FIGURE 2 shows a top view of the cathode ray tube 16. A roll 29 of photosensitive paper 26 is pulled along past the outer surface of the fiber optic matrix 20 by means of the motor 28 and takeup roll 27. The photosensitive emulsion on the paper strip 26 is thus exposed by the light output of the phosphor 17 when activated by the electron beam. In a preferred use of the present apparatus, a thin base, substantially translucent paper is used with the emulsion side facing outward. Adequate exposure of the emulsion is obtained by light penetrating the thin base paper. A reflecting surface 30, in contact with the emulsion surface, redirects any light which penetrates both paper and emulsion back onto the emulsion to increase light utilization. Although the record image contrast provides more than adequate readability, it can be improved further by the use of an electroluminescent panel 31 behind the viewing area.

FIGURE 3 shows a tabular diagram 31 giving typical pulse repetition rates, sweep intervals, and marker frequencies for various depth ranges.

FIGURE 4 shows the time sequence of pulses for the operation of the apparatus of FIGURE 1 with the switches 14 and 15 in the normal position as shown. Timing pulses 34 of 4 p./s. are shown which correspond to a sound velocity of 800 fathoms per second. These pulses are divided down in steps of ten to one from the basic clock pulse frequency of 400 p./s. as shown in FIGURE 1. The 4 p./ s. pulses 34 are used as time marker pulses and also to synchronize the pulse rate generator 2 to generate the transmit trigger pulse 35. The resulting transmit pulse 36 corresponds in time and duration to the acoustic pulse transmitted into the water. The sweep multivibrator output 37 is also initiated by the transmit trigger pulse 35. The vertical deflection triangular waveform 38 deflects the electron beam across the full length of the faceplate with a sweep interval of 1.25 seconds. The received signals are the direct pulse 39, the bottom reflected pulse 40, and intermediate fish echoes. The output pulses from the intensity modulator 13 include the direct pulse 41, the bottom echo 32, a series of 4 p./s. timing pulses 43, and fish echoes 42 immediately above the bottom. The timing pulses 43 are used as 100 fathom marks so that the depth of reflecting objects may be determined by the displacement of the echo pulses, such as 42 and 32, from the sweep origin.
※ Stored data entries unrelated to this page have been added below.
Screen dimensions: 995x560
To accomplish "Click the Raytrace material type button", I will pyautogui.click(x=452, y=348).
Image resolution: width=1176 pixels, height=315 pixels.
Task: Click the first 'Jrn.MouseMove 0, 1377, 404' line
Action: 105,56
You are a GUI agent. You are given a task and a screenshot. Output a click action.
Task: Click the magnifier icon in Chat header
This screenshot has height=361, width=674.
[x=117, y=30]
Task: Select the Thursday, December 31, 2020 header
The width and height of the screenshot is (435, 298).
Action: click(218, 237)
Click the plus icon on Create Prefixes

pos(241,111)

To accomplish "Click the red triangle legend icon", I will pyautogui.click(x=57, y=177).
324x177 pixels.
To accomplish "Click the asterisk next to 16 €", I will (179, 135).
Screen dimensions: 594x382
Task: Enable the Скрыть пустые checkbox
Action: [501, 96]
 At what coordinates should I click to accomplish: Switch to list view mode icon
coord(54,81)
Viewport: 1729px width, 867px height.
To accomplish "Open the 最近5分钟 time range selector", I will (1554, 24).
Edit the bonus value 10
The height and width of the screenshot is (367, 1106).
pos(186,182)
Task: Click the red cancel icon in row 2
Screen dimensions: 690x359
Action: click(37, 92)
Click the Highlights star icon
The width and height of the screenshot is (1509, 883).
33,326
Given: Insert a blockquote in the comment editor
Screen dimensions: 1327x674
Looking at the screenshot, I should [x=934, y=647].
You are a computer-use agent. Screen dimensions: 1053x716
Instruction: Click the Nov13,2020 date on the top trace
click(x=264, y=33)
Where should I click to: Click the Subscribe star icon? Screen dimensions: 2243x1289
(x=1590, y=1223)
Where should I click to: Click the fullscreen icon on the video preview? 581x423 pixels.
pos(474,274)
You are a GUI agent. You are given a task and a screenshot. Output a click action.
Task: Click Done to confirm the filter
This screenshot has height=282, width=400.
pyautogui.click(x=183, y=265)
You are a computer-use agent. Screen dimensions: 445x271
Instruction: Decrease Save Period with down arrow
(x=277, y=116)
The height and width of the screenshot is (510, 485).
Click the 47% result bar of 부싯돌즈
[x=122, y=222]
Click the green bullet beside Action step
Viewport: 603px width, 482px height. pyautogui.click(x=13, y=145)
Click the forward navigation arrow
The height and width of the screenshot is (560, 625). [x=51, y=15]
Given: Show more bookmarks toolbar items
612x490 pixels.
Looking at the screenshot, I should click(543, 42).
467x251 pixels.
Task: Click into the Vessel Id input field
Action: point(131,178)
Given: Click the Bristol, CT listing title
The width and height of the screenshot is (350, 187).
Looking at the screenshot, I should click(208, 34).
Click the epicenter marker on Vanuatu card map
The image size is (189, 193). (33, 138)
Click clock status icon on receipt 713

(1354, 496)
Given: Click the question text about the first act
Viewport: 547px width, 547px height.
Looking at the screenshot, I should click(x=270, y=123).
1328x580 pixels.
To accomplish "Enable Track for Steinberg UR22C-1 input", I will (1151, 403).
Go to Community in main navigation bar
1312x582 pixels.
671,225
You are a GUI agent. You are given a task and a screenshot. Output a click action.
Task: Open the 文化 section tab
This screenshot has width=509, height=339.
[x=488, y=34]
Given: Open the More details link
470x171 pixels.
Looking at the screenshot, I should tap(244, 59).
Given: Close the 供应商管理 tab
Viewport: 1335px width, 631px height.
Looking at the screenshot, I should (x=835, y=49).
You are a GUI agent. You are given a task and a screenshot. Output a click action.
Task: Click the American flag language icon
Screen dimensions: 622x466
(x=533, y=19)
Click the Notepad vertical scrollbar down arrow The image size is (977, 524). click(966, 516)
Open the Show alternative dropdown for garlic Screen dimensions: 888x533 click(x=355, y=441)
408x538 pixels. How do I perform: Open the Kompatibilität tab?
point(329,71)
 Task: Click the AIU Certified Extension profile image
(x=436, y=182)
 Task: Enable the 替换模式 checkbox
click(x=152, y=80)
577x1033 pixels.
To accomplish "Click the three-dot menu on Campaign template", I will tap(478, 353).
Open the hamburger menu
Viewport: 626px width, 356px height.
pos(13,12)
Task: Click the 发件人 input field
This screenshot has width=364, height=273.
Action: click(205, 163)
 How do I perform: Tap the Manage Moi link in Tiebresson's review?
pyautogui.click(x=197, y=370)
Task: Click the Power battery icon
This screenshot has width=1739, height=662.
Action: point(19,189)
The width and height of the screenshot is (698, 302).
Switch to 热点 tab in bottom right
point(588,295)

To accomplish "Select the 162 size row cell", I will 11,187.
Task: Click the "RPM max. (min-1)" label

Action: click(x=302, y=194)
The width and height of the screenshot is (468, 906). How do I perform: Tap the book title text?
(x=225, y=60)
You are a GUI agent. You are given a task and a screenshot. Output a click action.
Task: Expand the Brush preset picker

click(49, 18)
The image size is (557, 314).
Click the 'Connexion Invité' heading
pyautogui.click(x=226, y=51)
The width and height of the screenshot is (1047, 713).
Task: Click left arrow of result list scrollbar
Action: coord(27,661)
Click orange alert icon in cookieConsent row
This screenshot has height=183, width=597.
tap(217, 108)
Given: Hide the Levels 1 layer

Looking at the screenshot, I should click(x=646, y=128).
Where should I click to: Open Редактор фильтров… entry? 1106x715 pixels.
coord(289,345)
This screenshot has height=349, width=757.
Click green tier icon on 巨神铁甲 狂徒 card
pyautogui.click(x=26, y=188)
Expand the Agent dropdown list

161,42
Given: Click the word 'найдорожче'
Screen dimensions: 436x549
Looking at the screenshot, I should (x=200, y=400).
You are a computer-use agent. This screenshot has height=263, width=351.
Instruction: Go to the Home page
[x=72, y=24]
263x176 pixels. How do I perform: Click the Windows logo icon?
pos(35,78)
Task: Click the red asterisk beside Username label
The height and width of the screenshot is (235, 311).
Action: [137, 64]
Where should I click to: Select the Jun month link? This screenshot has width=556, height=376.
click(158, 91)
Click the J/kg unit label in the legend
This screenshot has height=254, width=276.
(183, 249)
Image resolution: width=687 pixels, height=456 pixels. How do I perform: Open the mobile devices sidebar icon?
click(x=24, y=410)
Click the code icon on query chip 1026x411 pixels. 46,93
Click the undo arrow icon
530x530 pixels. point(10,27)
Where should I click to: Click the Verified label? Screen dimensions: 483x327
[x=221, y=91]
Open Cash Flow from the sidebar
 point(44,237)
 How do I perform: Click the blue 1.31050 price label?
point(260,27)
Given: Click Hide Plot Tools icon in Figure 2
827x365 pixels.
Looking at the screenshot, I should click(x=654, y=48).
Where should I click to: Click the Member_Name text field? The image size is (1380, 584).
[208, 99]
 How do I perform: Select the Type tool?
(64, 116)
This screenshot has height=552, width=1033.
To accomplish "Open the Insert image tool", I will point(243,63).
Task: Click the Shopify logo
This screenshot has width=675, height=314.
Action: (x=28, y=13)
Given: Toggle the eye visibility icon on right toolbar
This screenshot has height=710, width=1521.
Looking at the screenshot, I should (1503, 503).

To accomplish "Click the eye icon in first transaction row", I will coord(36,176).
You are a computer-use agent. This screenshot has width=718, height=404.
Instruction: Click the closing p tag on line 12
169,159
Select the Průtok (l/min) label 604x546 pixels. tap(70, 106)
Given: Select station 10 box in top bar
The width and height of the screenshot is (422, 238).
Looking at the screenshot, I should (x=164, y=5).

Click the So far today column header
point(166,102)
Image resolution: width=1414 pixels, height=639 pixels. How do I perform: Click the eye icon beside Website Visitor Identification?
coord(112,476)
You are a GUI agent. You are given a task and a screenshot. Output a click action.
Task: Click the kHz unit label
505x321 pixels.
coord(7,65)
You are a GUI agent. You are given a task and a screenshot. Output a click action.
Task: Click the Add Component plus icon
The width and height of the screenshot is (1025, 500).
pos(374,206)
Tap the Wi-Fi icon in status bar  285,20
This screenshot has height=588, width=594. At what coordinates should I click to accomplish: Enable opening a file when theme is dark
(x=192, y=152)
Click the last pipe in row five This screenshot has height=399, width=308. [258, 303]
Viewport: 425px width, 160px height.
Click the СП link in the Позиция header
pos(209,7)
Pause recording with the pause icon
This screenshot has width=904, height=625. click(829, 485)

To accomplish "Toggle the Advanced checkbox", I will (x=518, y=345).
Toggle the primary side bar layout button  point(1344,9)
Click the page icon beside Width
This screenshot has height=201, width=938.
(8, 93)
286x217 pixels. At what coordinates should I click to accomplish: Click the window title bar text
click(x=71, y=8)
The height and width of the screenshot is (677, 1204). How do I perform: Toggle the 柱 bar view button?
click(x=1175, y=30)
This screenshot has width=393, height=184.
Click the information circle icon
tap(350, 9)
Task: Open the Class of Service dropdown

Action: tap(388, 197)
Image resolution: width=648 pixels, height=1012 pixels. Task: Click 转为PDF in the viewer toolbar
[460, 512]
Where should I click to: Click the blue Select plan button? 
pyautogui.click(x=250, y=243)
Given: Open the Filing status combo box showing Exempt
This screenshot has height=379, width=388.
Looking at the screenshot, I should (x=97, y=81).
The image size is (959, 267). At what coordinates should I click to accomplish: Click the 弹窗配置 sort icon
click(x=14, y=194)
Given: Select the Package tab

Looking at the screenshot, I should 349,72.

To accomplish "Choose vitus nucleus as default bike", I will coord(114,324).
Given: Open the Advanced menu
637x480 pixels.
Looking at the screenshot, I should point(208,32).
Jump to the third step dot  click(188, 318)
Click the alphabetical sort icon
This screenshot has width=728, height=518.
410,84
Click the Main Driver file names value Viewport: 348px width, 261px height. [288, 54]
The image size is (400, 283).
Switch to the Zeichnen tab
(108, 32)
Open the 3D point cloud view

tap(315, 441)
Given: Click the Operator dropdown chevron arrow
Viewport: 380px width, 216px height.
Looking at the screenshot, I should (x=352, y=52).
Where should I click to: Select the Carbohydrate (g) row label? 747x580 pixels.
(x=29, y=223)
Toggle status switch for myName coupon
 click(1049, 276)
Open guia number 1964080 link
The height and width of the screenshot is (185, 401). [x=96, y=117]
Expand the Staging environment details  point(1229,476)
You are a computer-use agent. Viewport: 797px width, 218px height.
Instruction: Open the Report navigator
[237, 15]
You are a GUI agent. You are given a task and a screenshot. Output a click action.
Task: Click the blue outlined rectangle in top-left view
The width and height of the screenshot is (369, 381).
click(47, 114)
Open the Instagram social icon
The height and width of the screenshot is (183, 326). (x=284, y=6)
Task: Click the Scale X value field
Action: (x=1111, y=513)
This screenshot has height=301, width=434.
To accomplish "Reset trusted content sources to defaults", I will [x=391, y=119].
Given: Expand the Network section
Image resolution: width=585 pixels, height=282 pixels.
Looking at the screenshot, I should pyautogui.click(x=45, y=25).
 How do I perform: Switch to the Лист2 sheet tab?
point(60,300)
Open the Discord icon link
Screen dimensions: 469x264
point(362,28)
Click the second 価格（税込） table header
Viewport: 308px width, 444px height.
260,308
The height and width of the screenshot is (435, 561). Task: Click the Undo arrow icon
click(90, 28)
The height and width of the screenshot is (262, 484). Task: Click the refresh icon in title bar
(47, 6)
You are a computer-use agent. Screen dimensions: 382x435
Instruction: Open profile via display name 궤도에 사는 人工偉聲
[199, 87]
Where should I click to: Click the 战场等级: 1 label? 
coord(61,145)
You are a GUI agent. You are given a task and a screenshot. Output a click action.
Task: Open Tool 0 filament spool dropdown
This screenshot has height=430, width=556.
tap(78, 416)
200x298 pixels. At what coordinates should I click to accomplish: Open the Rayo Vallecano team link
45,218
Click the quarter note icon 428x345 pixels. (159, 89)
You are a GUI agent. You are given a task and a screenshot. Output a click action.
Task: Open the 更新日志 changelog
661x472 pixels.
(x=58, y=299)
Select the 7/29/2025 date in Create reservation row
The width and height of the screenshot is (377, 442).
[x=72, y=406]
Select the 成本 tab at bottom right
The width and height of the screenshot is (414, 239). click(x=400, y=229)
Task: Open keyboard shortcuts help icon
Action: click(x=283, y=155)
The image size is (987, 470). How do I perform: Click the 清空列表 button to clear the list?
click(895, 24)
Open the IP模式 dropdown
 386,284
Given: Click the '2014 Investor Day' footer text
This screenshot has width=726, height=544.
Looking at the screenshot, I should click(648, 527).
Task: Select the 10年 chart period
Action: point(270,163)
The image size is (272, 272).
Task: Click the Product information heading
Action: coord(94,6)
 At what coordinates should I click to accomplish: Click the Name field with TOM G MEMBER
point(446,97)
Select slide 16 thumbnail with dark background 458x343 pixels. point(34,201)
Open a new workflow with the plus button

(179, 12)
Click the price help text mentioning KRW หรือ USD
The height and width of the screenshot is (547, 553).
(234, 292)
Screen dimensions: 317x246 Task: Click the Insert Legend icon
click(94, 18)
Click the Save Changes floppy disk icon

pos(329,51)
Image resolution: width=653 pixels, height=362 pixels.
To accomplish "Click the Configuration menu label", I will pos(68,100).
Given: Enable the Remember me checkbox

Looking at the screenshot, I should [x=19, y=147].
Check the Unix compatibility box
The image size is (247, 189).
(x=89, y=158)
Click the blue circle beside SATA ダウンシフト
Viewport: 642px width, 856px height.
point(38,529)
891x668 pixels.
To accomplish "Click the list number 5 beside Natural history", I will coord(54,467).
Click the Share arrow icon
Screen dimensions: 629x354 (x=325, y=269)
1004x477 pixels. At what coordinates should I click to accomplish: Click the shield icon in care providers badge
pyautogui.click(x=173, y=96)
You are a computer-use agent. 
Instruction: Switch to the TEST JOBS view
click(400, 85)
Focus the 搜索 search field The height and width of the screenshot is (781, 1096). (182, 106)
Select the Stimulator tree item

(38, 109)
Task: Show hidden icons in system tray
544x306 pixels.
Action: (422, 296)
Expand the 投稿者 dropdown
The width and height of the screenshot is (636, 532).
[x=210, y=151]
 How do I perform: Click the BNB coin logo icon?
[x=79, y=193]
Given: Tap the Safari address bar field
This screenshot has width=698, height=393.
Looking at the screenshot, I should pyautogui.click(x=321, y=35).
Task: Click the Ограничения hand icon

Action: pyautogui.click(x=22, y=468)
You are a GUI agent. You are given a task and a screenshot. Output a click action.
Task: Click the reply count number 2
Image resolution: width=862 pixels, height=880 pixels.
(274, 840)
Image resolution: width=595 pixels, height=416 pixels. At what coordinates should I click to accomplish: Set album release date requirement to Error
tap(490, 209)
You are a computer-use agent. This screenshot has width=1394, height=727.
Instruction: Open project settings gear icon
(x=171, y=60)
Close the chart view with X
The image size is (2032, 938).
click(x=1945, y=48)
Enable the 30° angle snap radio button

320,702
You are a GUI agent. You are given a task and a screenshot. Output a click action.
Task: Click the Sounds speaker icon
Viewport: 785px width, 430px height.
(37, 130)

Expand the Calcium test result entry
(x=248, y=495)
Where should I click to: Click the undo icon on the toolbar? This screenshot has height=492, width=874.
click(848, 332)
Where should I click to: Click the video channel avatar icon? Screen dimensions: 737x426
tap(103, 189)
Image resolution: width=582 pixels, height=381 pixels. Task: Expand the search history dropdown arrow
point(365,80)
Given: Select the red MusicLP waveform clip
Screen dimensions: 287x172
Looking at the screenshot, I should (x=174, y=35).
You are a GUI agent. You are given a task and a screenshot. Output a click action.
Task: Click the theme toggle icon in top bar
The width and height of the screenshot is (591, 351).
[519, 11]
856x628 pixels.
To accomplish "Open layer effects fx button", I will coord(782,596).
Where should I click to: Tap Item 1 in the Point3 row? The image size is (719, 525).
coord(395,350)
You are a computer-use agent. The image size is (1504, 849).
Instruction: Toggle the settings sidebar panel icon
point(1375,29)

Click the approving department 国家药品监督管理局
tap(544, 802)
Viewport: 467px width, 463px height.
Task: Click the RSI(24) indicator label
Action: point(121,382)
FIGURE shows the time sequence of pulses when the delayed sweep mode of operation is used. Transmit trigger pulses from the pulse rate generator 2 are passed to the delay multivibrator 9 by means of the switch 15. The sweep interval is thus initiated a predetermined time after the trigger pulse occurs. The sweep multivibrator output pulse 45 is initiated at the termination of the delay multivibrator output pulse 44. The vertical deflection triangular wave 46 occurs coincident with the sweep multivibrator pulse 45 as described previously. The output pulses from the intensity modulator include the bottom echo 33 and fish echoes 47.

FIGURE 6 shows the time sequence of pulses when the sweep interval is initiated by a received pulse. For this mode of operation the switch 14 in FIGURE 1 passes signals from the receive amplifier 7 to the pulse discriminator 8. The pulse discriminator 8 triggers the sweep multivibrator only when suitable pulses are detected from the receive amplifier. The switch disconnects the output of the pulse rate generator 2 from the sweep interval multivibrator 10 so that the display sweep is not activated when a pulse is transmitted as described previously.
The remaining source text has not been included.